21 of November 2017 he was interviewed in Toronto, Canada for one and a half hour, in what the presentator, Kevin Johnson, entitles as the interview of the year. After the interview he ambushed the Myanmarese dissident Maung Zarni (‘the most hated Myanmarese after the generals Ne Win en Than Shwe’) in a meeting in the same town, where Zarni thought to be unobserved while sharing his fraudulous talk with Canada’s lefties. Here is a more recent talk with Rick Heizman.
In 2012 for Burma Democratic Concern (BDC) Heizman wrote the article ‘History, issues and truth in Arakan-Rakhine state’.
While Heizman is only explaining and defending Buddhist tradition, his opponents world wide use to see him as anti-Muslim and even racist.

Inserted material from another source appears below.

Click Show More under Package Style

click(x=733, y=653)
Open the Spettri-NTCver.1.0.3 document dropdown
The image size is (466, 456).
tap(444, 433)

His Facebook page, after having been blocked for 30 days twice, has been removed from Facebook in August 2018. Possibly as a result of this policy.
U Khin Maung Saw
U Khin Maung Saw (1946), originating from Rakhine, has been living in the West since 1968 and was a lecturer at Berlin Humboldt University 1980 – 2011. In an eloquent way he renders the recent history of Arakan/Rakhine, herein also critical to the role of the respective Burmese governments after 1948 independency (U Nu), the 1962 coup d’état (Ne Win) and the 1988 revolt (Than Shwe). January 2018 he did send an e-mail to UK’s Prime Minister Theresa May with a kind of summary of his discourse.
On his Facebookpage he is posting regularly in detail many anecdotes and inside information about Burma during the past 200 years, especially his own life time. So we meet for instance Aung San, U Nu, Ne Win, Than Shwe and NLD.
Nurul Islam (London) is one of the many who opposes him in defending the ‘Rohingya’. In my eyes his discourse is less more than a victim story with mainly emotional attacks and defendings.